This week, Dennis Kucinich lost the Ohio primary to a more conservative democrat in part due to redistricting.
I don’t want to get into gerrymandering. What I want to do is thank Representative Kucinich.
Before 2004, I didn’t think much about politics. I voted because I’m patriotic, but I never considered the government’s role in our lives or voted for candidates beyond the superficial party affiliations.
Before I understood capitalism, I believed the market could take care of itself without government interference. Then I learned about the history of child labor, unsafe work conditions and profit-motive.
Before I understood that where we are born, the color of our skin, our genitals and our wealth determined so much of our worth in society, I thought everyone could just pull themselves up by their bootstraps without any assistance.
Before I understood what a culture of life meant, where the lives of people whether they murdered a man or spread their legs or went to church every Sunday deserve a certain level of respect, access to healthcare, and to shown what they could not show themselves, no matter how much I abhorred their decisions, I thought pro-life meant the unborn to the abolishment of the death penalty only.

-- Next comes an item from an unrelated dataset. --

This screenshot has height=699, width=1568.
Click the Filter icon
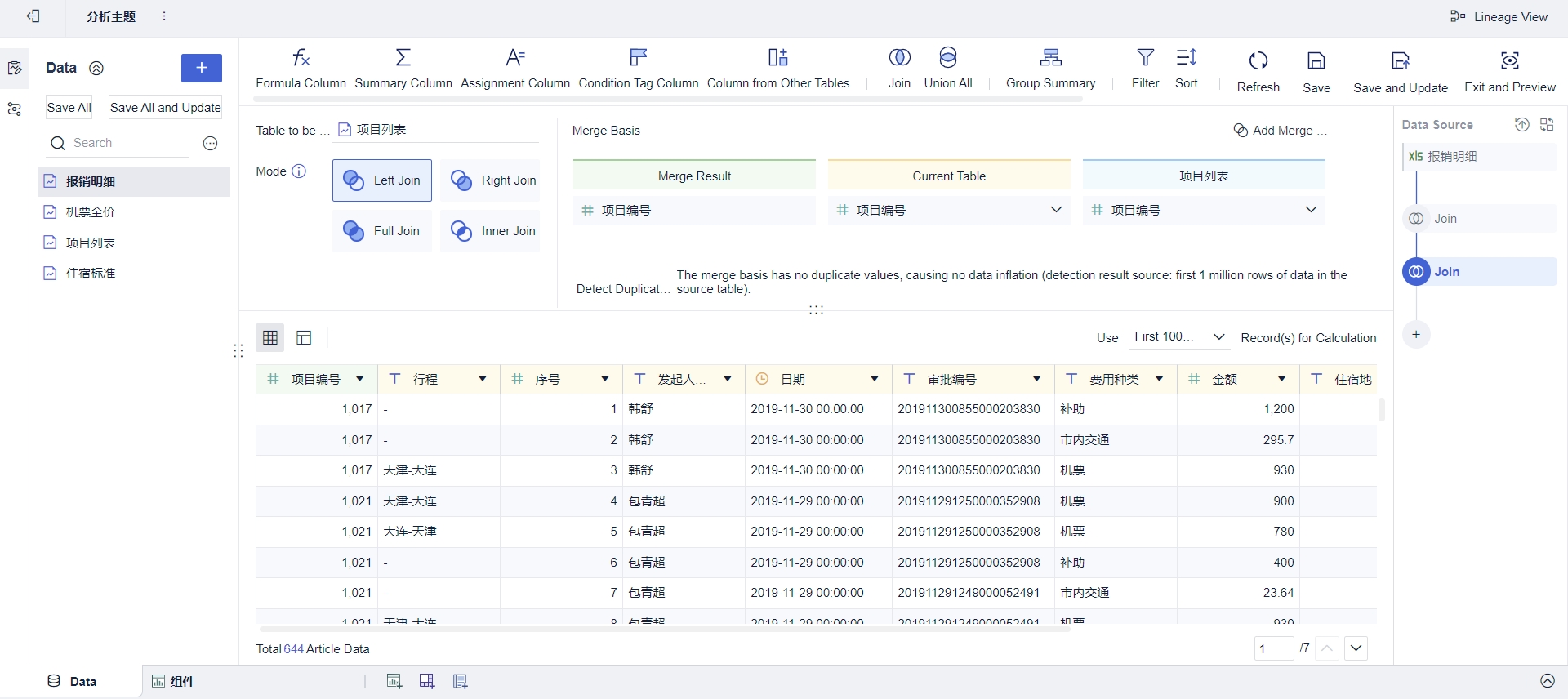tap(1145, 57)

As my convictions grew deeper so did my feelings of disenfranchisement. I felt like no politician spoke for me. I felt like money and catch phrases rules the day and the real problems would not be solved. I felt like I was told my idealism had no place in our country.

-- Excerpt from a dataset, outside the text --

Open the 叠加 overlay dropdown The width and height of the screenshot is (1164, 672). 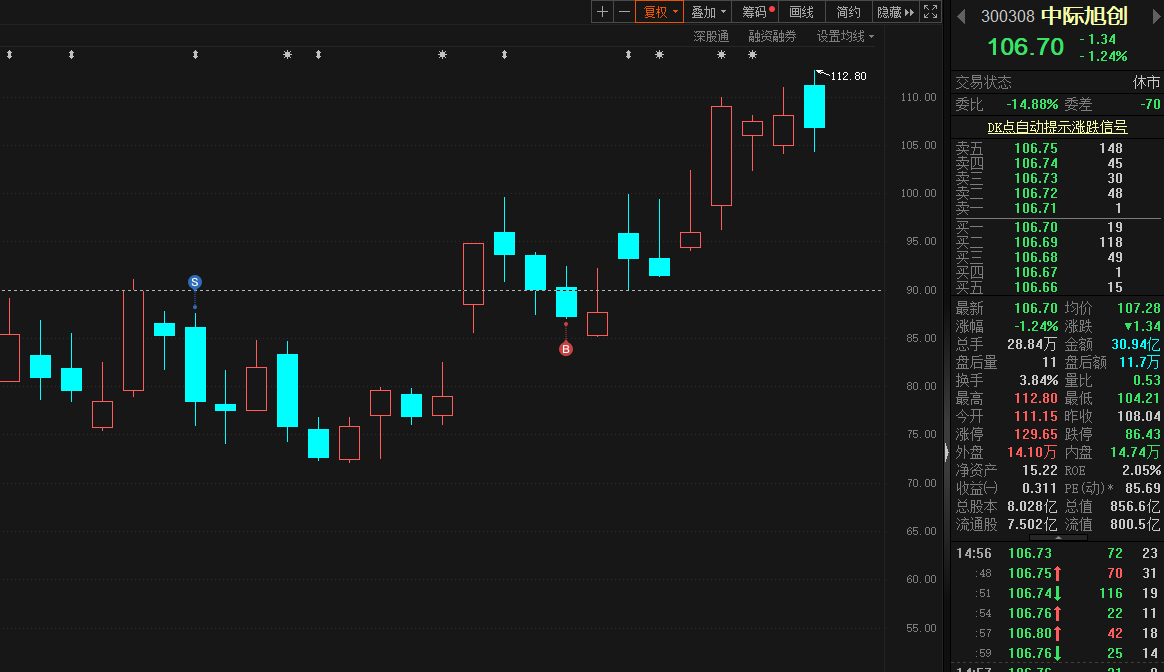click(708, 12)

Until Dennis Kucinich ran for president in 2004. I read his website and my jaw dropped. He was the first politician I agreed with, without compromising something. Universal healthcare, abolishment of the death penalty, social justice, peace. So I decided to support his run even when I was told that he had no chance. I needed to canvas and inform my friends and family and neighbors because I needed to believe in a politician again or I would’ve stopped caring completely.
Since then, I have compromised, and I’m not as idealistic. But I wouldn’t pay attention to politics, write about my thoughts on government, and stand firm on the policies I believe in, if it wasn’t for a man in congress who never technically represented me.
Does his loss make me believe less? No. Nor did it when he dropped out of the presidential primary back in 2004. He gave me courage to speak out and no loss can take that away.
I found my voice and place in politics thanks to Representative Kucinich. He represented me in the most important way possible: the belief that government is for all people, even me.